Die Fresken sind reich mit Bibelsprüchen versehen und stellen die Erlösung des Menschen durch Christus dar. Es handelt sich um drei Hauptbilder zwischen je zwei Strebepfeiler und sechs Nebenbilder an den Pfeilern. Das Erste Hauptbild bringt eine Gegenüberstellung des Alten Testaments (Gesetz und Sünde) zum Neuen Testament (Gesetz der Gnade durch den Glauben ohne die Werke). Das zweite Hauptbild zeigt den Dulder Hiob und das dritte ist dem Endgericht gewidmet. An der Südwand im Inneren der Kirche gibt es ein Fresko der Arche Noah als Symbol der Kirche.

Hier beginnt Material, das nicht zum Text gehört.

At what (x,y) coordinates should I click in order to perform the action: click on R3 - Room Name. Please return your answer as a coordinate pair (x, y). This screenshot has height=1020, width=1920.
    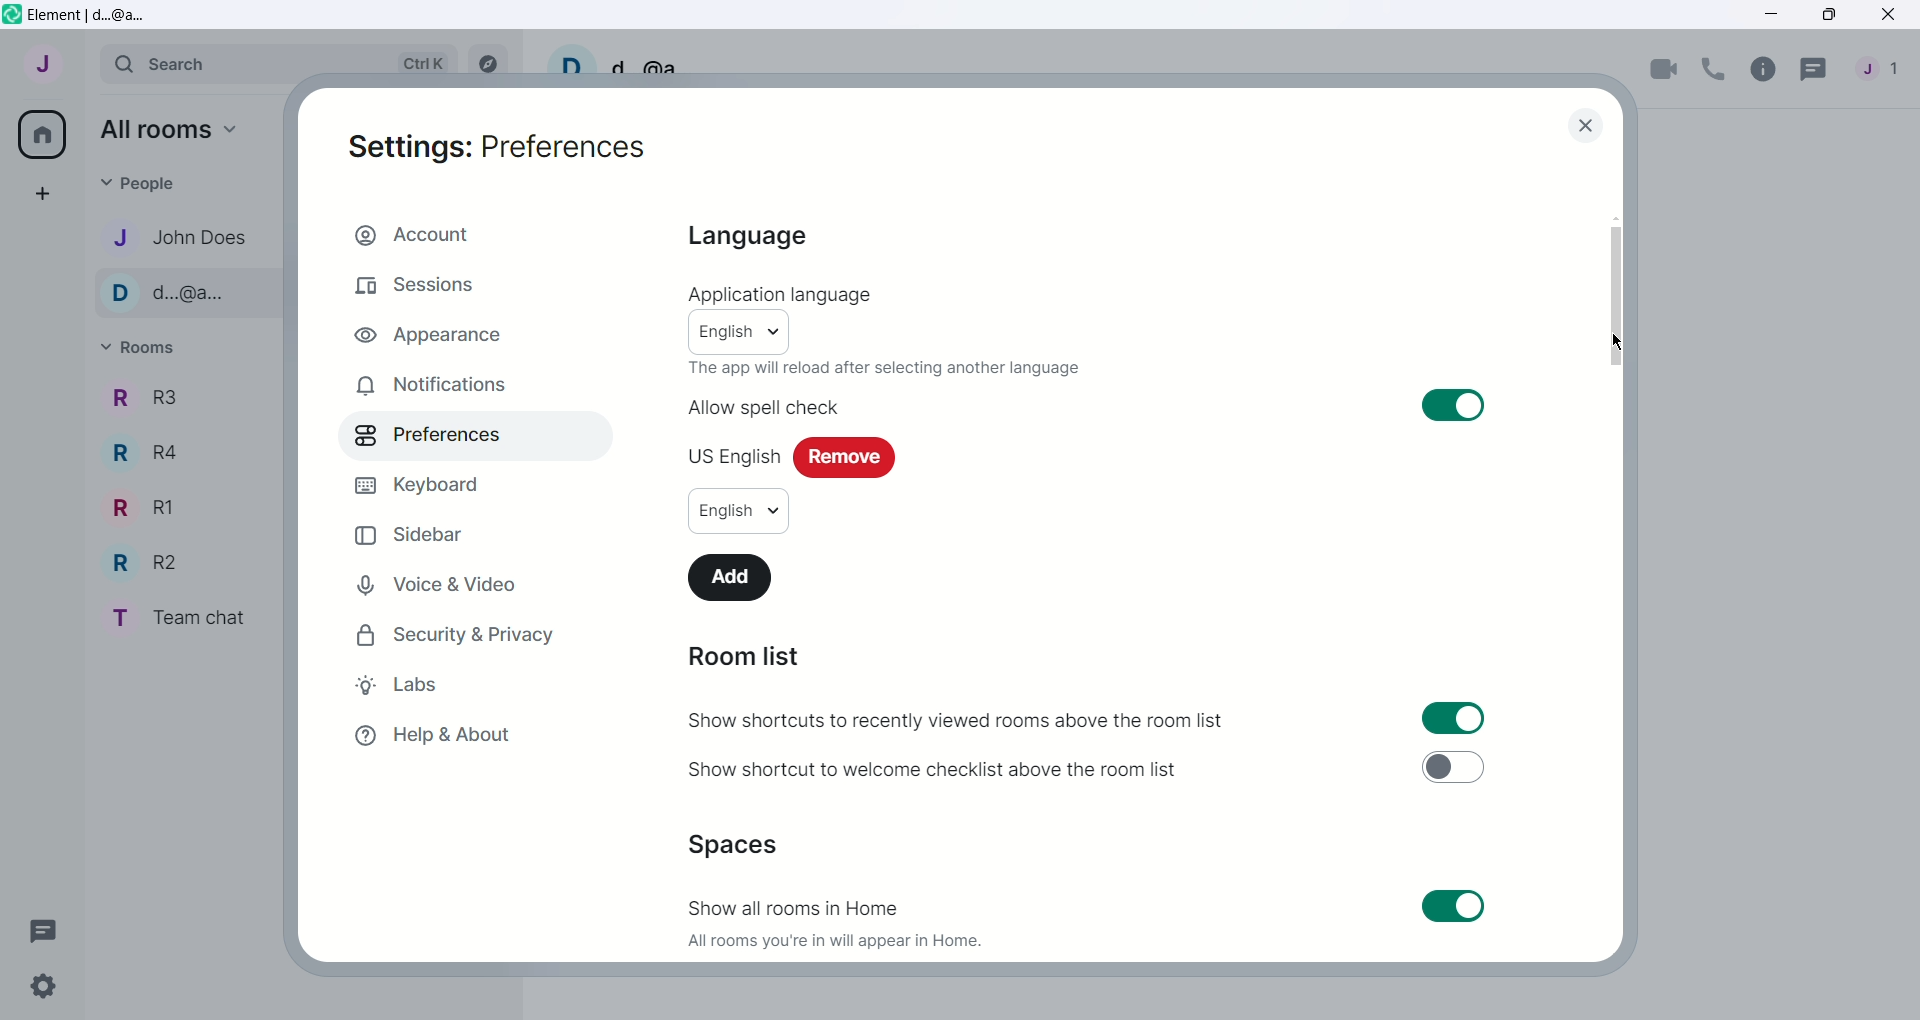
    Looking at the image, I should click on (142, 399).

Spätere Zeiten haben die Fresken zwar nicht sehr geschätzt, immerhin aber blieben sie, zum Unterschied von anderen derartigen Kunstwerken des Protestantismus, erhalten. So kann Ranten heute seinen Gästen auch ein bedeutendes Denkmal aus seiner evangelischen Zeit vorzeigen. Ein deutscher Verlag hat es unlängst unternommen, ein Buch mit der Deutung dieser Bilder herauszubringen, das wesentliche Aussagen des evangelischen Glaubens enthält.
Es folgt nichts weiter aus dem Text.